Yuryev shot on location, which DPs Mikhail Khursevich and Yakov Mironichev capture with admirable bombast and sweep. The Whaler Boy suggests this is life on the edge, yet the sense of an outsider looking in is unmistakable—at best voyeuristic, at worst fetishising. This is not the careful, respectful immersion of someone like Chloe Zhao, nor does it intend to be, though I’d love to see what she would have done with the script. Yuryev’s instinct, perhaps born of a background in marketing, is to aestheticize, all shock and awe. The film features seemingly real scenes of whale-hunting that are about as problematic as they are astonishing to witness: an audacious drone shot of a beached kill, its blood spiralling back with the tide; later a sequence of the hunt itself, shot onboard at speed and complete with hand-thrown harpoons, like something out of Mad Max.

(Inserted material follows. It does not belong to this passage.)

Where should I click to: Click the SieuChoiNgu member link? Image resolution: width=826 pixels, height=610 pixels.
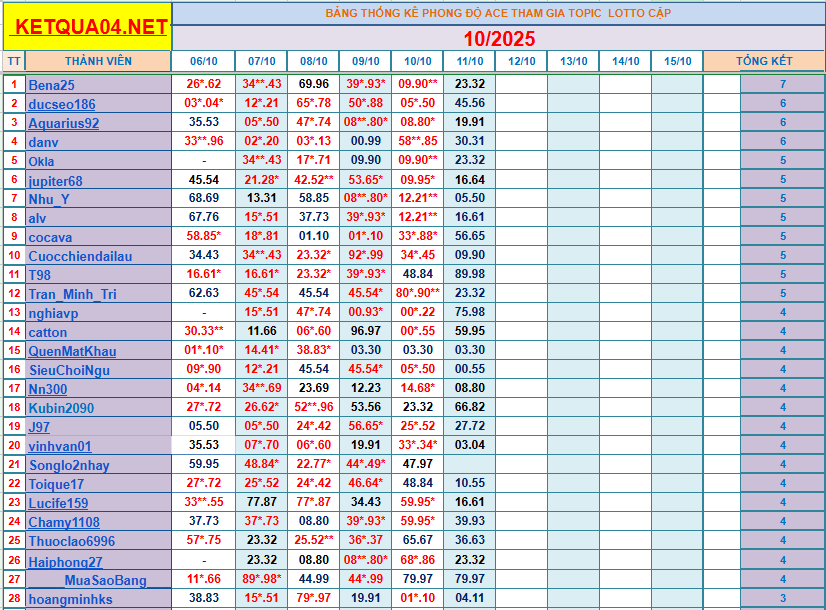(69, 370)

Paradoxically, it all has little to say about the community that lives off this grisly occupation, even less about the ecological collateral. The Whaler Boy is more of an artistic statement of intent for Yuryev, the coming together of an aesthetic sensibility: on one hand a background in slick, cinematically literate advertisements (his “Duster” ad for Renault, for one, owes a clear debt to Malick); on the other a handful of finely crafted shorts, little vignettes that showcase his eye for machismo and rugged landscapes. Whaler Boy brings those elements together and playfully douses them in surrealism and laddish film-school cinephilia—a geriatric Kaurismäki rock band here, a Lynchian dance sequence there. The soundtrack of Roy Orbison and mid-Century Americana, along with use of Julee Cruise’s “Rockin’ Back Inside My Heart” as the film’s leitmotif, only underscore Lynch’s presence here. In the opening brothel shot, Yuryev has the camera creep drunkenly forward as if we were watching a Gaspar Noé.
All that flare and stealthy humor give the familiar sense of a young director attempting to flex every creative muscle at once. Seldom is this advised, yet it’s nothing if not thrilling to watch. Whaler Boy is an uneven and somewhat callous film—Leshka’s relationship with his grandfather (Nikolay Tatato) lends some pathos, but the boy’s queasy obsessions will ultimately trouble the stomach far more than the heart. It does, however, have that priceless quality of letting you know how it might feel to be there: what it could be like to stand in shallow water as a chain of balloon-sized intestines wash back and forth at your feet. Or, in the film’s best and most bracingly Tumanesque sequence, what it might be like to rev up an outboard motor and head out for the edge of the world.
The Whaler Boy opened this year’s Thessaloniki International Film Festival.